The EU’s CAREN Project, launched in 2010, sought to enhance inter-regional academic cooperation by providing funding for the creation of high quality broadband connections at universities and research centres in Central Asia. By granting these institutions access to the pan-European GEANT Network, the CAREN Project allowed for “seamless data exchange and collaboration between researchers and educationalists in Central Asia and the rest of the world”. However, the project was only ever established in Tajikistan and Kyrgyzstan and as of December 2019, had reached the end of its EU funding cycle, leaving the project with an uncertain future, having only achieved mixed results. It is clear that with token projects like CAREN, the EU is falling short of meeting its own ambitious targets for improving digital connectivity and collaboration in education between Europe and Central Asia.
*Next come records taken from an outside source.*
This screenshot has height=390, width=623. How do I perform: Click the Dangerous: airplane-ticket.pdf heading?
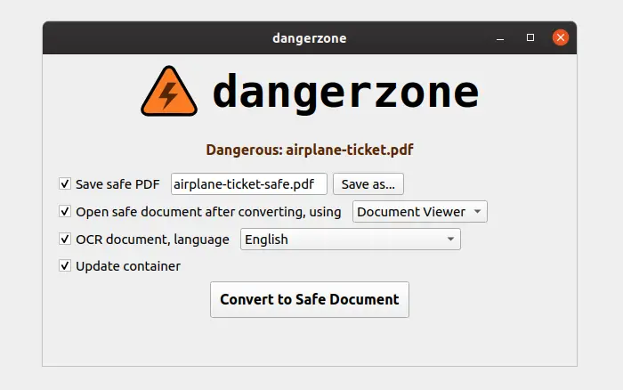(x=310, y=150)
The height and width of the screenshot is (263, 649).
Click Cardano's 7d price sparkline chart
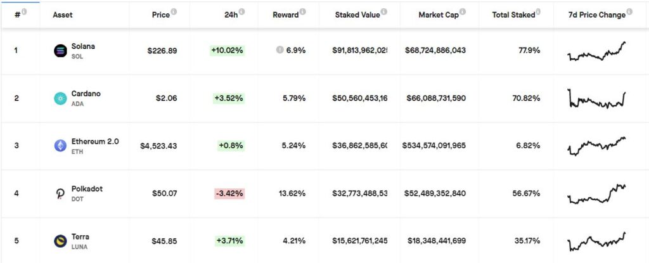596,99
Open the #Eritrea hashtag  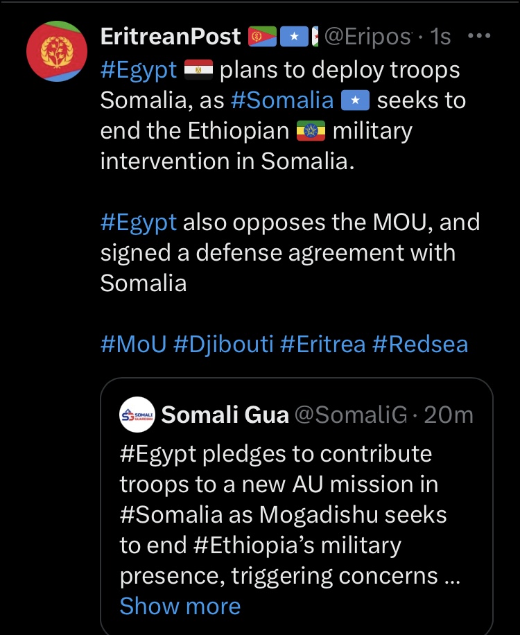click(x=323, y=345)
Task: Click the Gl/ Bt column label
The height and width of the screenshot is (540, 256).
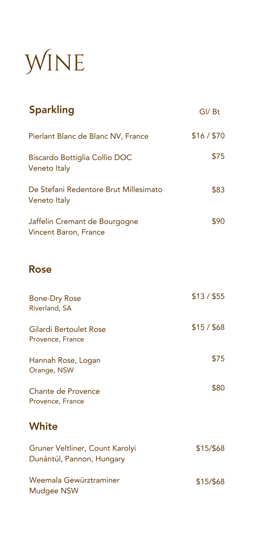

Meanwhile, beyond the headline-grabbing large infrastructure projects of China’s Belt and Road Initiative (BRI) like railways and roads, Huawei continues to implement its new 5G technology in Central Asia, where the leaders of several states have welcomed the company and its investments with open arms. In Uzbekistan, all three state-operated mobile phone operators have solidified their 5G ties with Huawei, intending to launch the network commercially this year, while the government itself is cooperating with Huawei on its ‘Digital Governance’ and ‘Safe City’ projects. The pace at which these connectivity projects are being implemented demonstrates just how far the EU is behind China in contributing to Central Asia’s digitalisation. EU projects, which are often wholly reliant on piecemeal funding and slow approval processes, limited in scope and only achieving mediocre success are outclassed in almost all respects by infrastructure and projects that are being implemented under the BRI. If the EU wants to play a role in the region’s digitalisation, as stated in the 2019 EU-Central Asia strategy, it has to act by removing funding barriers and accelerating the entire project implementation process, from conception, to approval, to delivery. Whereas cooperation with China delivers fast, high quality results, cooperation with Europe requires active participation in drawn out bureaucratic processes for comparatively small infrastructural gains over a much longer period of time. Until the EU can streamline its methods of external collaboration, it is obvious which choice Central Asian governments are going to make. However, the advantage the EU has is that with its projects and programmes there are no hidden surprises or costs, whereas with China there is often a risk of indebtedness or cession of power. If the EU can expand the scope of its proposals, it can position itself as a truly neutral partner, which as cooperation between Central Asia and China intensifies, is likely to become an increasingly attractive option.